Entendeu o lance? O mestre dos disfarces é o sonho, que vem travestido, metamorfoseado, transmutado, maquiado, enfim digerível, para que possamos sobreviver às suas imagens. Até o próprio pesadelo passa por uma repaginada para ficar menos agressivo, menos apavorante, menos chocante.

É Freud quem garante isso. Inclusive, ele adverte que cada sonhador usa suas estratégias internas para aliviar os sonhos, cuja interpretação requer conhecimento das manhas da psique.

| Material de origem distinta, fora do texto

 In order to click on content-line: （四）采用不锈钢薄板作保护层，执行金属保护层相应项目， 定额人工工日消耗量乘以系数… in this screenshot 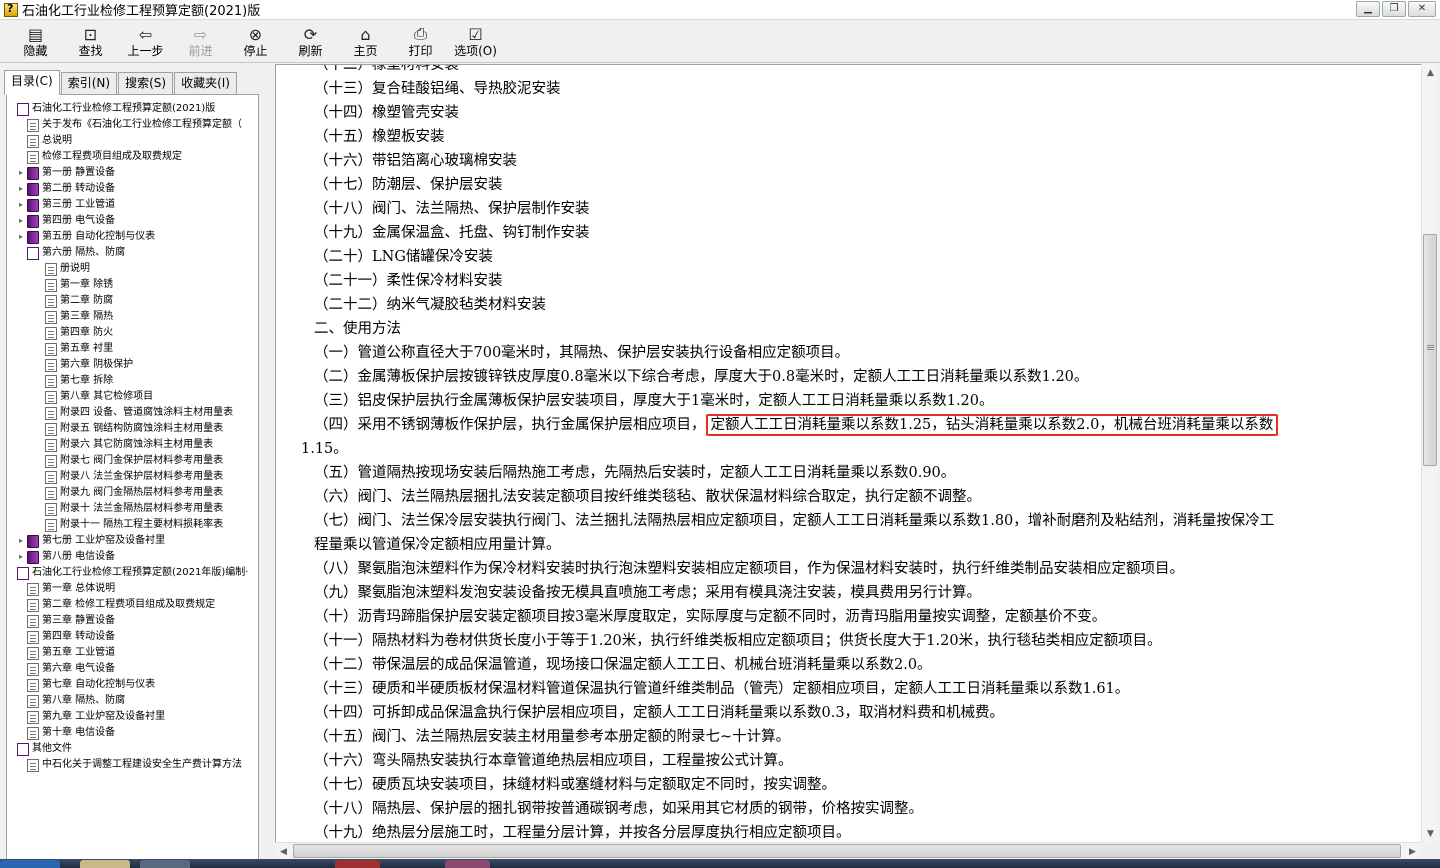, I will do `click(849, 425)`.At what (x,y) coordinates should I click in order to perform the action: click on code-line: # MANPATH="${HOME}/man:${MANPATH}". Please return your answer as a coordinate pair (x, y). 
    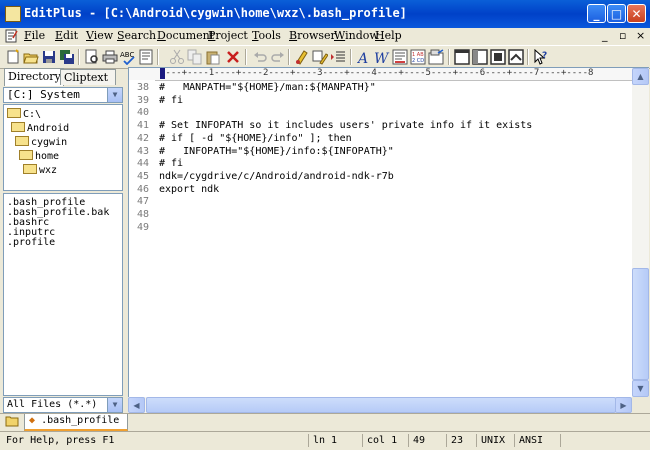
    Looking at the image, I should click on (268, 88).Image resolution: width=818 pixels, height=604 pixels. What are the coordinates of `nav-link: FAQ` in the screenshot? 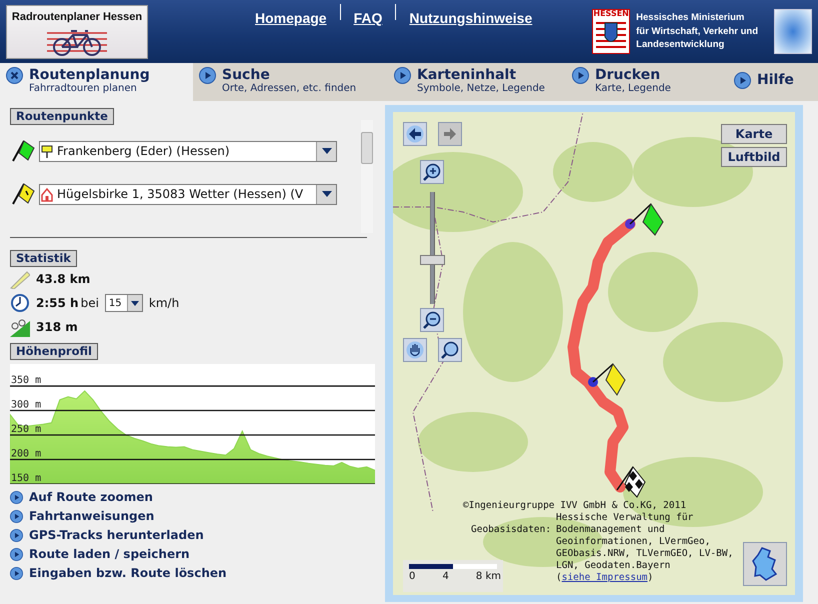 It's located at (368, 18).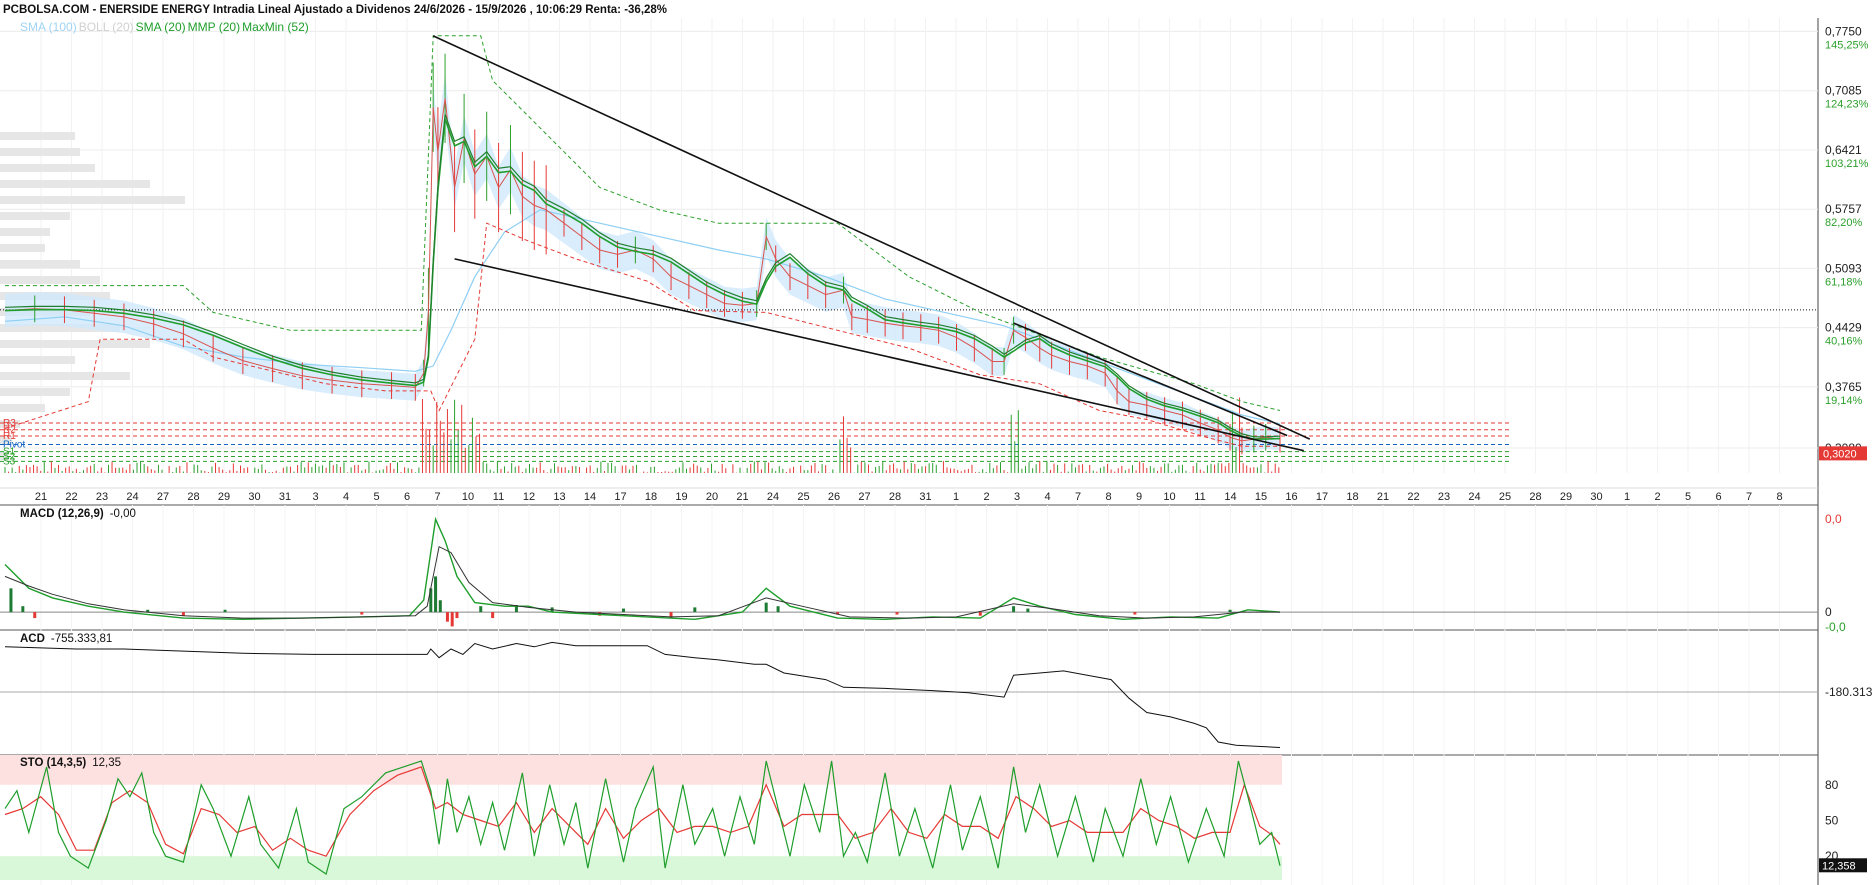 The width and height of the screenshot is (1872, 885). I want to click on sto-oversold-zone, so click(641, 868).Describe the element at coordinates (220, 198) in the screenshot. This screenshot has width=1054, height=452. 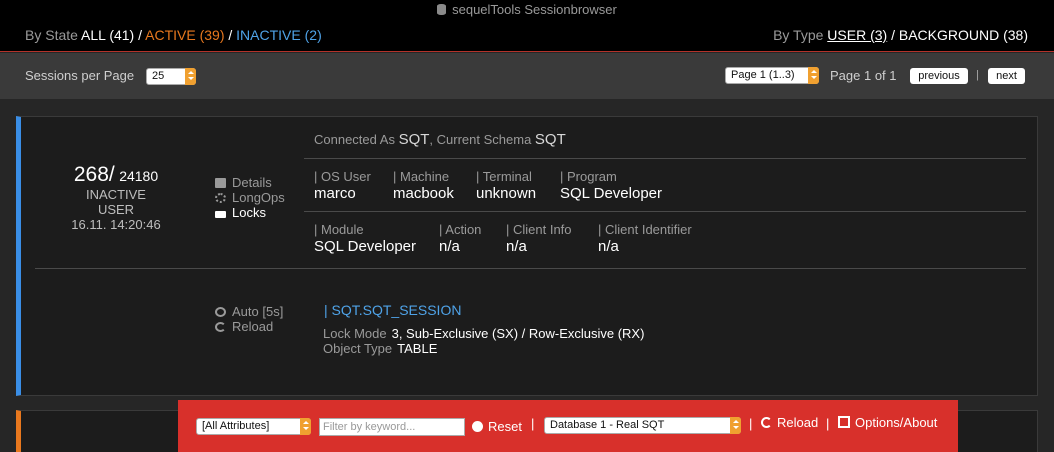
I see `gear-icon` at that location. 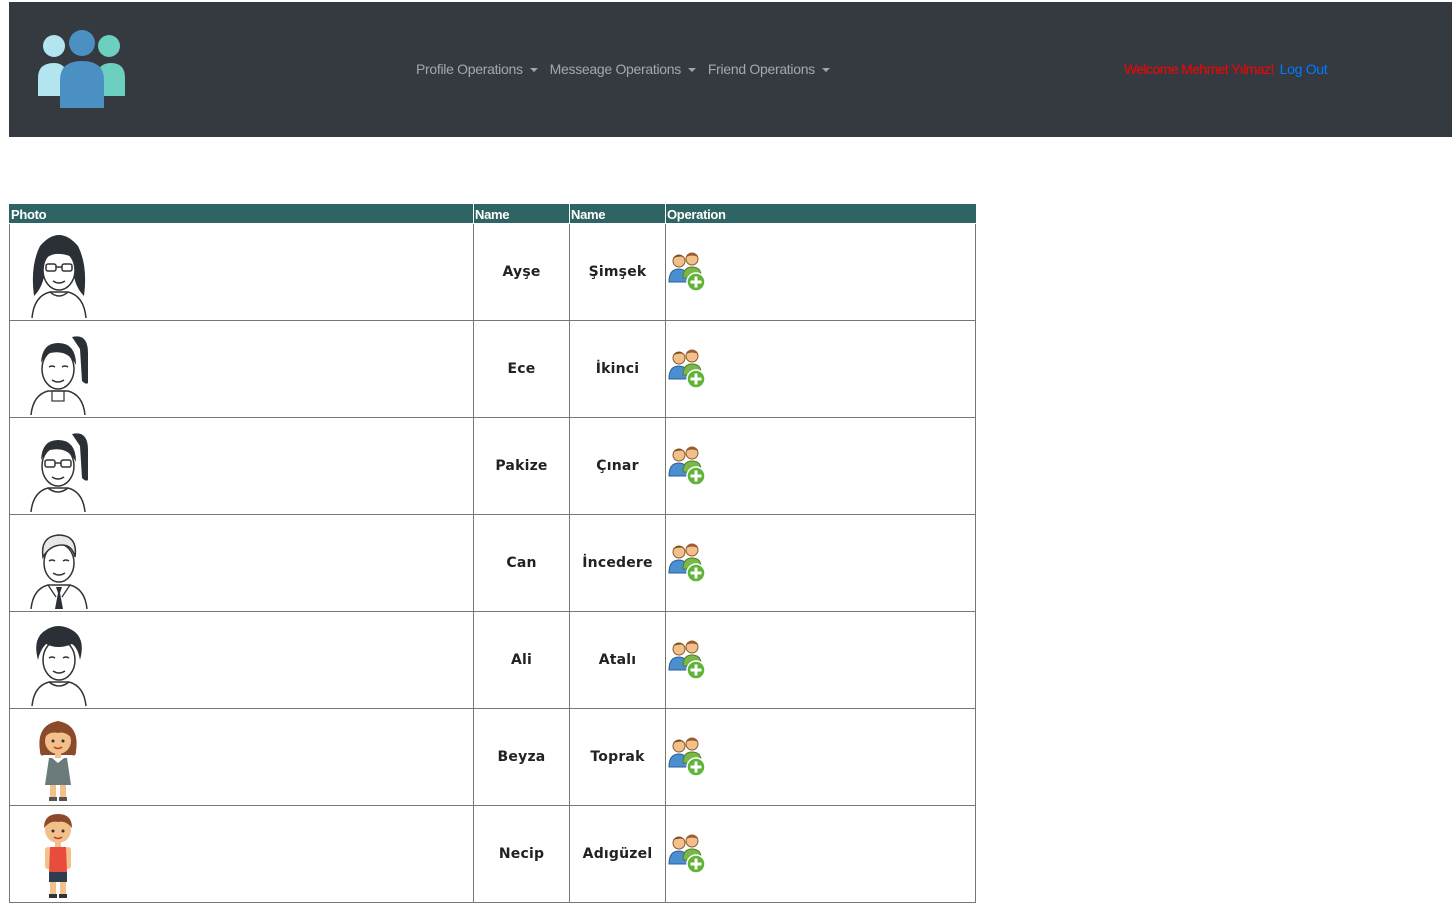 I want to click on people-logo-icon, so click(x=82, y=70).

Por falar nisso, como sou doutora em “googlelogia onírica”, me sinto à vontade para ilustrar esse mestre dos disfarces…

Suponhamos que o consciente seja um trabalhador da empresa Vida. Quando termina seu turno, ele bate o ponto e é substituído pelo inconsciente, que acorda livre e apto para abrir o arquivo morto e jogar o material atemporal acumulado no ventilador. Aí entra a censura, que consegue fazer uma negociação para que a coisa não tramite de forma tão… traumática. Liberado, o inconsciente pinta então um quadro surrealista que nem Salvador Dali seria capaz de traçar, com mensagens quase óbvias, mas que podem ser apenas pegadinhas – Morfeu, a personificação do sonho, adora fazer joguinhos que só mesmo “hackers” da alma humana poderão rastrear.

Melhor terminar por aqui, antes que cassem meu diploma.